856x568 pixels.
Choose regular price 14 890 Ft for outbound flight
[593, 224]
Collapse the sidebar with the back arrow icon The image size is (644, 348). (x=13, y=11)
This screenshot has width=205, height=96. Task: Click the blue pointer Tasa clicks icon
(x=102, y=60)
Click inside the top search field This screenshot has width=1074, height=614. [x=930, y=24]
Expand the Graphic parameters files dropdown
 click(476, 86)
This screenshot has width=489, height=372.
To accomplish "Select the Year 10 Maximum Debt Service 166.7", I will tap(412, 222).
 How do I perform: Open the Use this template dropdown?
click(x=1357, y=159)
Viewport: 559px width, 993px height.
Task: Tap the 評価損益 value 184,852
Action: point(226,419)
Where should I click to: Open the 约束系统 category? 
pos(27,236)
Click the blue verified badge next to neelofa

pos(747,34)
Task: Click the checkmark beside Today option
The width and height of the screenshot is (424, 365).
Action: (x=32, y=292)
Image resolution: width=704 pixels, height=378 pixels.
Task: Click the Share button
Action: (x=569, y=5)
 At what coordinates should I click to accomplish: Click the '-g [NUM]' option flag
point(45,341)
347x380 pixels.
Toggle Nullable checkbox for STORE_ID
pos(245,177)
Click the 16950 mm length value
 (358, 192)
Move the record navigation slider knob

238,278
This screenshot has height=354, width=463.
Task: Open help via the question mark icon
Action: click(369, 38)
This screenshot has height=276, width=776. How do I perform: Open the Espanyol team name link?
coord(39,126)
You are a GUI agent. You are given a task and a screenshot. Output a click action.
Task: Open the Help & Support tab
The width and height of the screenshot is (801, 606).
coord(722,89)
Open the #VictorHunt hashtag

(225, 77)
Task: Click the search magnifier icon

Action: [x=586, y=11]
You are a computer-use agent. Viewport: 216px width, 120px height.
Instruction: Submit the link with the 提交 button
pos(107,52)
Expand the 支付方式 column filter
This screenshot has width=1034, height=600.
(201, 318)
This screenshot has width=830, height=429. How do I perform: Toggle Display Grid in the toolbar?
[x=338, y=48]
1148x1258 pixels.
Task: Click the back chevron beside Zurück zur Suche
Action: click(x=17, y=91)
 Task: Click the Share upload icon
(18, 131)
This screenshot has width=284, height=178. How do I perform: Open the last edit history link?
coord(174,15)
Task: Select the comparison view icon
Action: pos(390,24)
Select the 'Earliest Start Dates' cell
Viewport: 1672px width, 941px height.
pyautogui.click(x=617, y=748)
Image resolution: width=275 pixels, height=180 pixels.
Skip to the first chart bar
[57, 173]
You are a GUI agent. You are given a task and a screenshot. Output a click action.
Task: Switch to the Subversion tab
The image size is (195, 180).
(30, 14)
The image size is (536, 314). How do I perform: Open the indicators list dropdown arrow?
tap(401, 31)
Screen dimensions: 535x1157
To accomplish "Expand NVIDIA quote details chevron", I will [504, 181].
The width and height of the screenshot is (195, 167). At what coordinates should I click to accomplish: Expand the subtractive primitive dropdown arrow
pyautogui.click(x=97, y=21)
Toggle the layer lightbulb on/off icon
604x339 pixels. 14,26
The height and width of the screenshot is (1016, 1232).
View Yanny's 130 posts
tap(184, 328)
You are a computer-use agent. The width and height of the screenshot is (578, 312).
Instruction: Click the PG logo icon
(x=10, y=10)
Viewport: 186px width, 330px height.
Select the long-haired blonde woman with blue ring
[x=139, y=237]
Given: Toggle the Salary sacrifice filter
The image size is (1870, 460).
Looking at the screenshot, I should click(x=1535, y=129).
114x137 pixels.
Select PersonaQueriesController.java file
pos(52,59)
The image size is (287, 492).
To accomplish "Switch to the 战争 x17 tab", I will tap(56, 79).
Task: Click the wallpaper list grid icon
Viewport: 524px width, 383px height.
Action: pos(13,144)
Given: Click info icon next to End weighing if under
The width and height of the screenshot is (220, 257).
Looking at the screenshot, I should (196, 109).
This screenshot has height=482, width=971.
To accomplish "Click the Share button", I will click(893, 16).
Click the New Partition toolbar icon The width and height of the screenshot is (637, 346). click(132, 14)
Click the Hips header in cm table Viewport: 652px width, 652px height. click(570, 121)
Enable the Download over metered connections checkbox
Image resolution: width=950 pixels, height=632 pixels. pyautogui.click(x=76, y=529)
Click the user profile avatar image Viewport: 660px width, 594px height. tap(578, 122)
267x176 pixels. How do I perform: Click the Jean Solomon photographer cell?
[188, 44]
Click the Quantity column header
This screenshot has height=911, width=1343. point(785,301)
-------
§ **Description of the task**: For this exercise, please output exactly the lines above starting at the line with "The width and height of the screenshot is (801, 606)." and ending at the line with "Expand the 支付方式 column filter", ends included.

§ **Output of the exercise**:
The width and height of the screenshot is (801, 606).
coord(722,89)
Open the #VictorHunt hashtag

(225, 77)
Task: Click the search magnifier icon

Action: [x=586, y=11]
You are a computer-use agent. Viewport: 216px width, 120px height.
Instruction: Submit the link with the 提交 button
pos(107,52)
Expand the 支付方式 column filter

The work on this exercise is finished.